On the whole, a productive first 11 months in office. He’s implementing the agenda that I voted for. He’s had the guts to use his first-year mandate to effect some long-overdue unfinished business (most notably, reforming this country’s wretched healthcare insurance laws), reverse some of the most damaging policies of the previous administration (most notably, the anti-civil-libertarian climate that followed 9/11), and set a course for the coming decade’s key priorities (most notably, engagement with the rest of the world on systemically dealing with global climate change).
The calendar year ends with the insane new-messiah hype largely behind us, and with our president’s popular-approval ratings roughly where they should be. As the first anniversary of Barack Obama’s inauguration nears, it’s clear that he’s fundamentally a pragmatic centrist, much in the same vein as Bill Clinton. Consequently, he’ll continue to anger both the left and (especially) the right with his back-and-forthing on issues, in order to build the coalitions necessary for governance of this highly polarized nation. To the extent the Republicans continue to refuse to meet him halfway, the Democrats will have to tighten their voting bloc, lest they fall victim to the same ideological obstructionism that beset Clinton in the 90s.

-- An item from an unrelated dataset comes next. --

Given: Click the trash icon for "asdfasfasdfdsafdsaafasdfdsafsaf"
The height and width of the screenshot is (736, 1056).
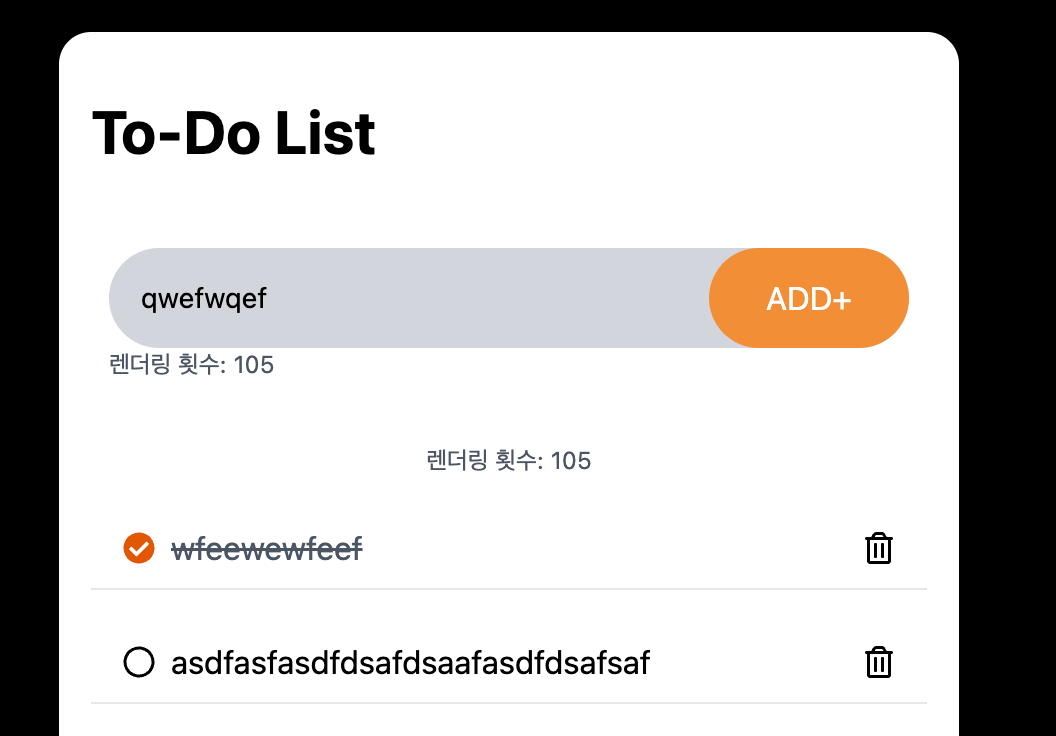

Here’s hoping the New Year delivers the health-insurance reform that this country has needed for ages. Here’s also hoping that President Obama remains the cool, rational, remorseless policymaker t hat we voted into office last year. With the massive federal deficit that Bush dropped in his lap, he will need to make some serious cuts in federal spending—or hope for a stunning economic boom—in order to avoid driving the country into bankruptcy.